Below is a block of entries, which should be copied verbatim apart from the pictures.

Data excerpts:

BEGIN

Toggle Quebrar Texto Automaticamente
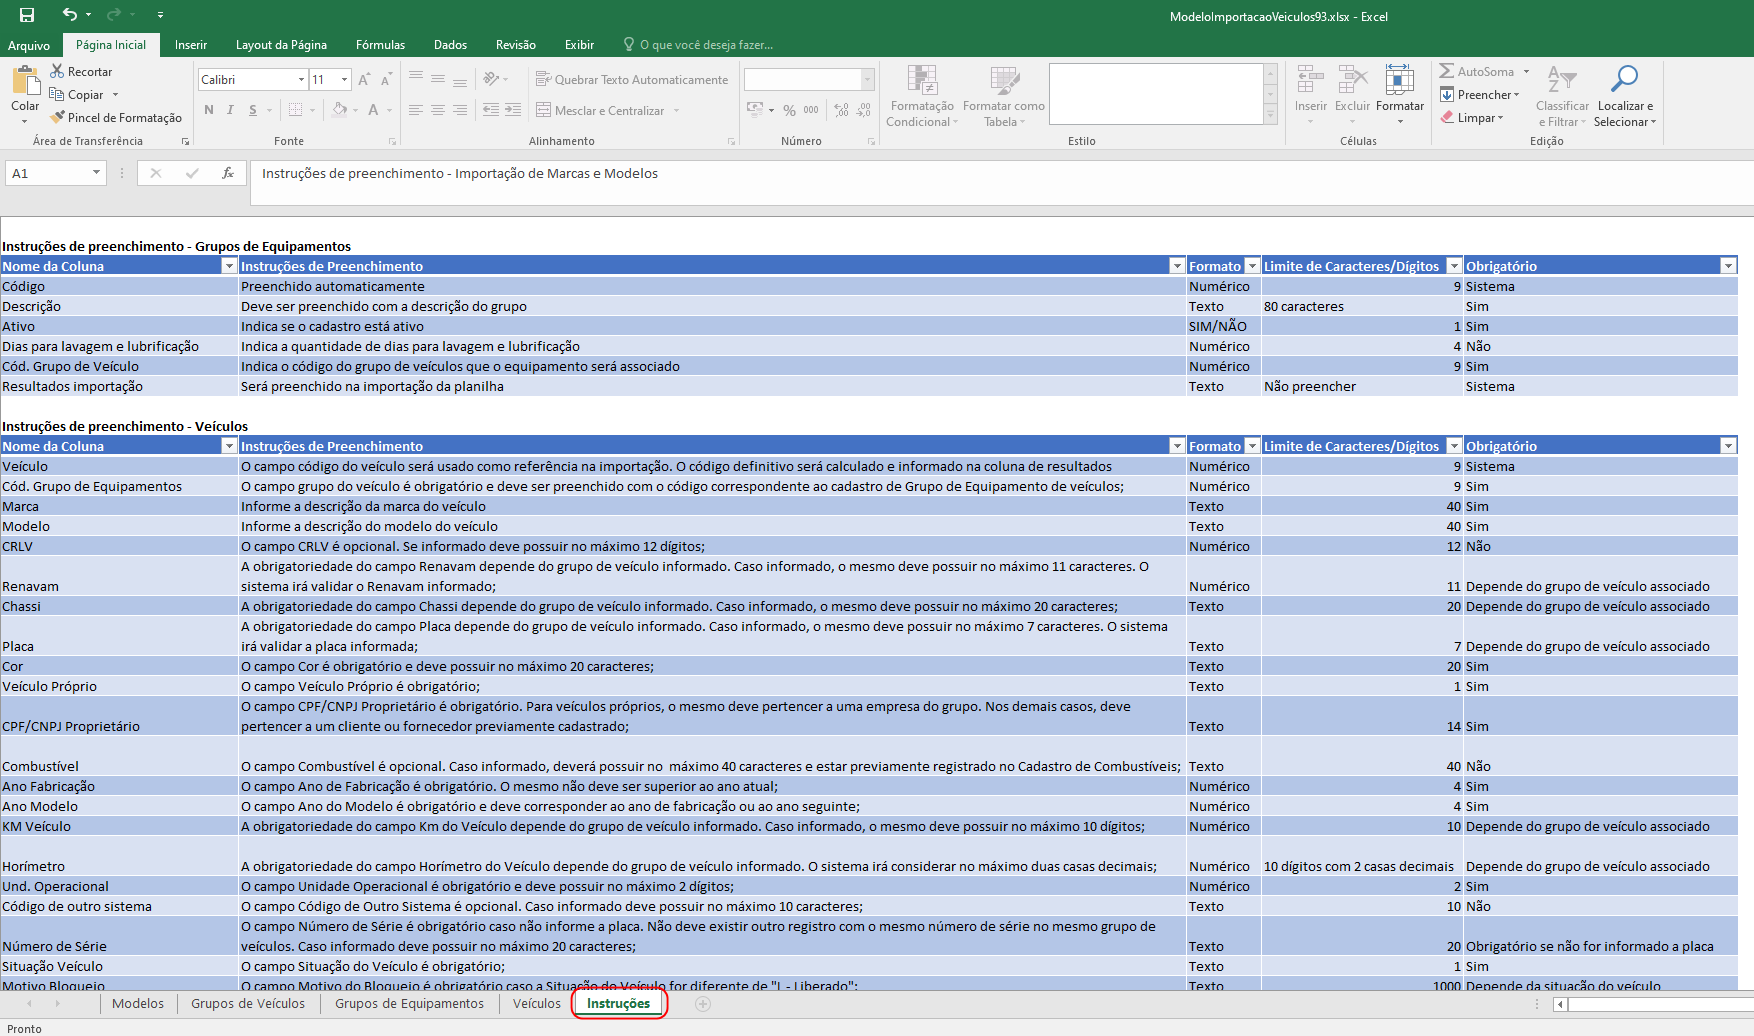[x=632, y=80]
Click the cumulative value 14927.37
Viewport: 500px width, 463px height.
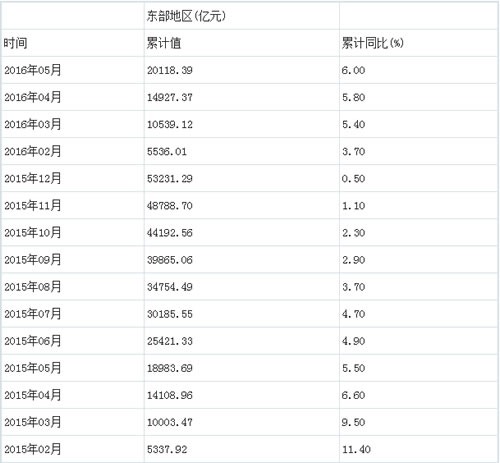(170, 97)
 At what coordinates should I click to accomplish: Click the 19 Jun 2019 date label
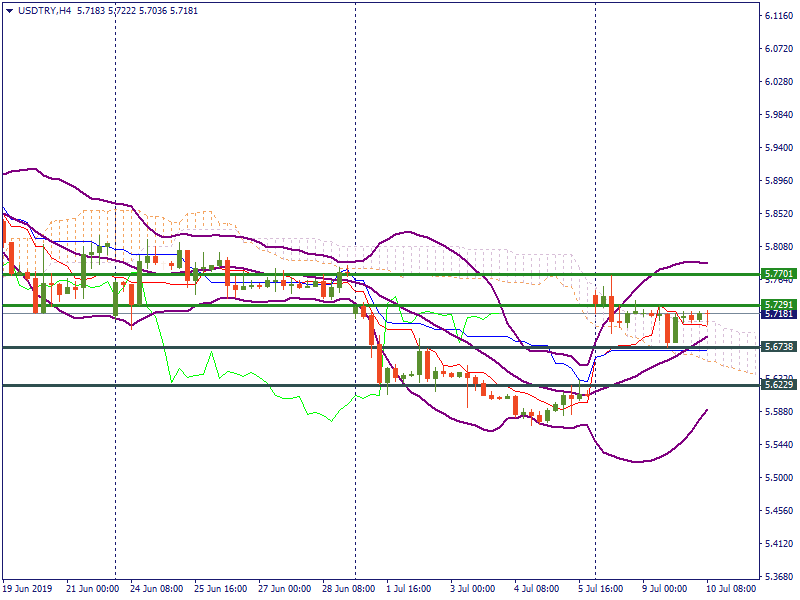point(28,589)
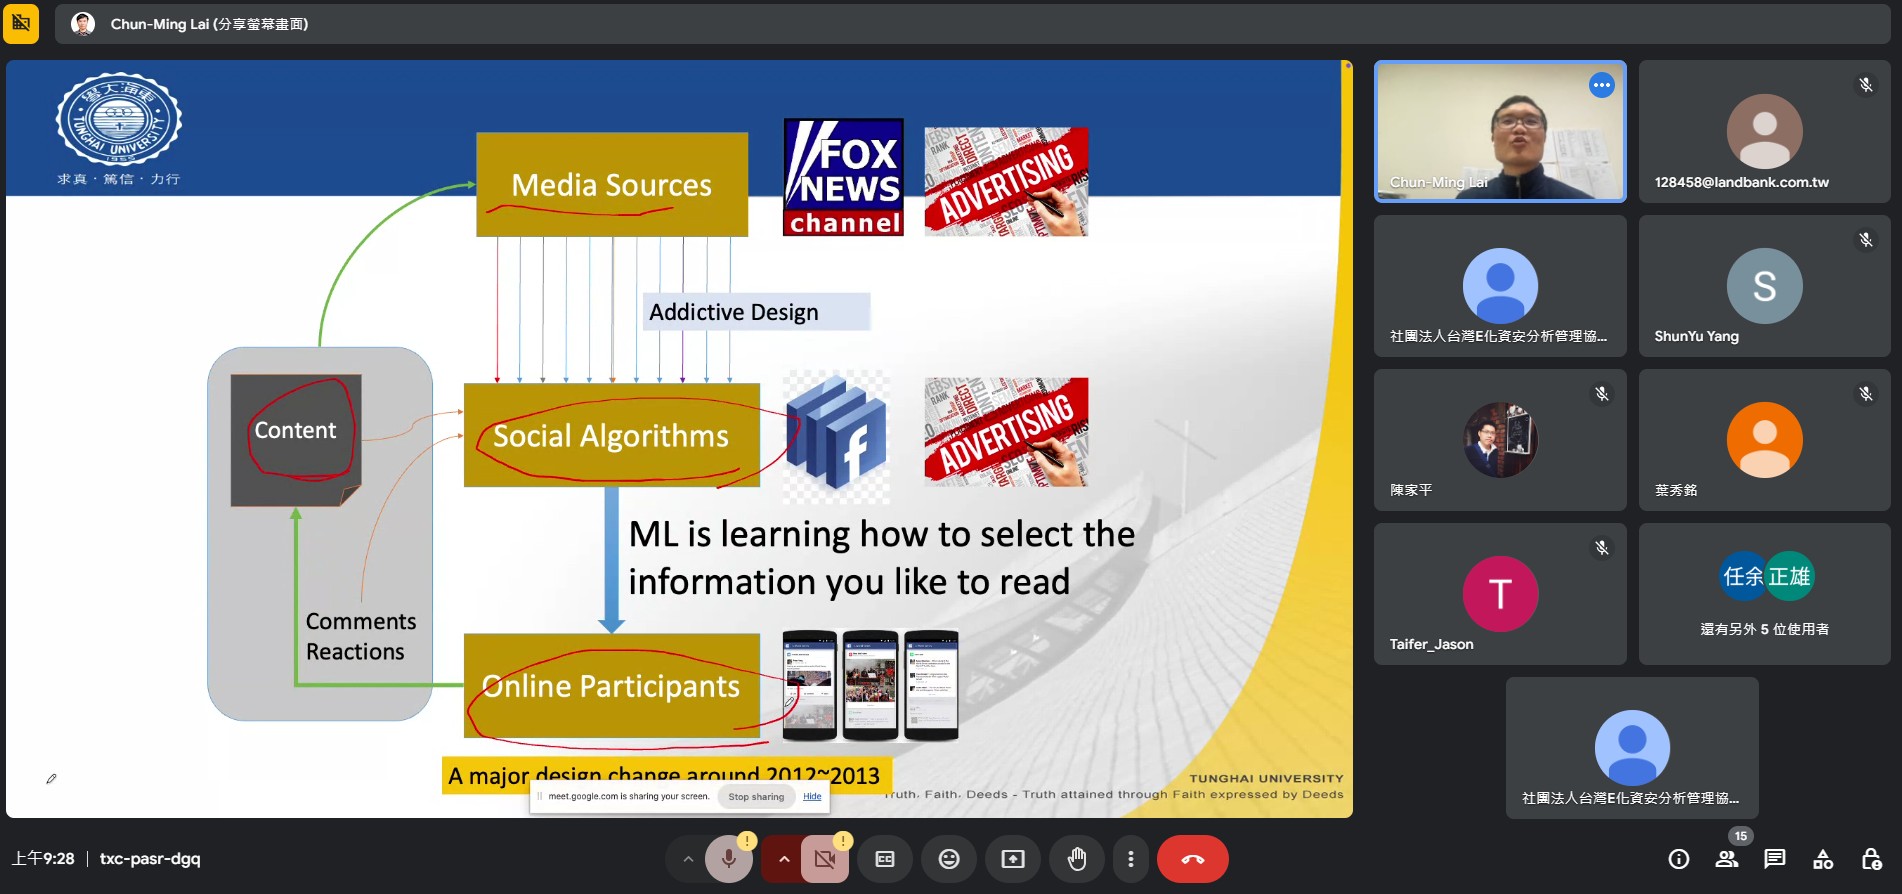Raise your hand
1902x894 pixels.
coord(1077,859)
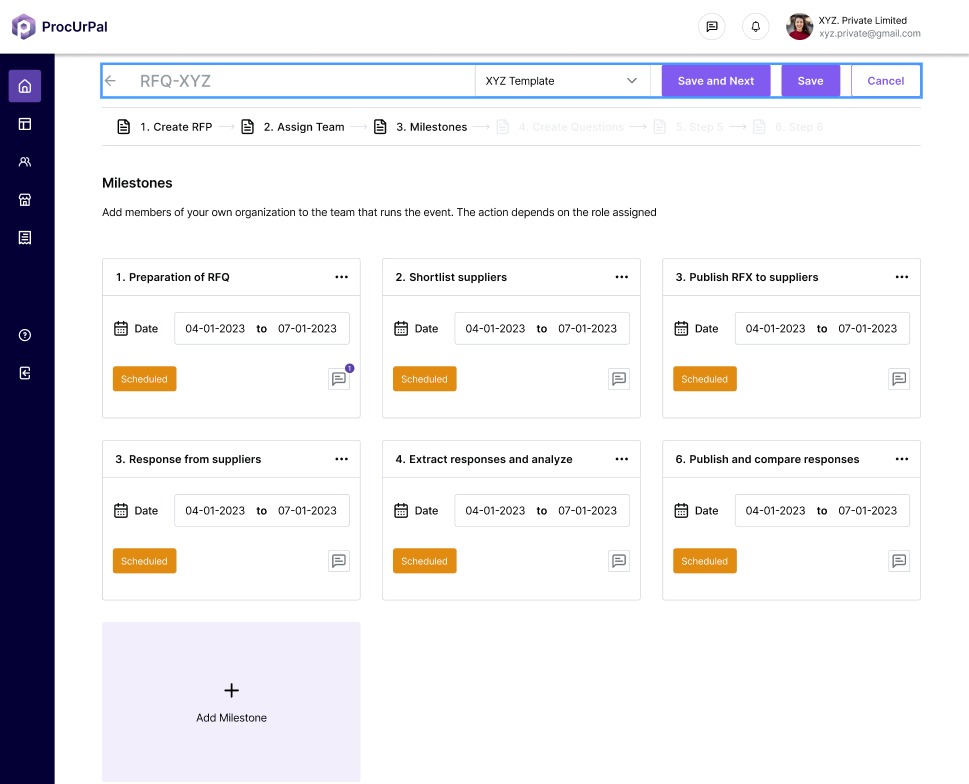969x784 pixels.
Task: Click the Add Milestone tile
Action: click(231, 702)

END

Output for this task =>
Toggle Quebrar Texto Automaticamente
[x=632, y=80]
Click the cumulative value 14927.37
Viewport: 500px width, 463px height.
(170, 97)
 At what coordinates should I click to accomplish: Click the 19 Jun 2019 date label
point(28,589)
Raise your hand
1902x894 pixels.
coord(1077,859)
969x784 pixels.
Task: Click the Add Milestone tile
Action: click(231, 702)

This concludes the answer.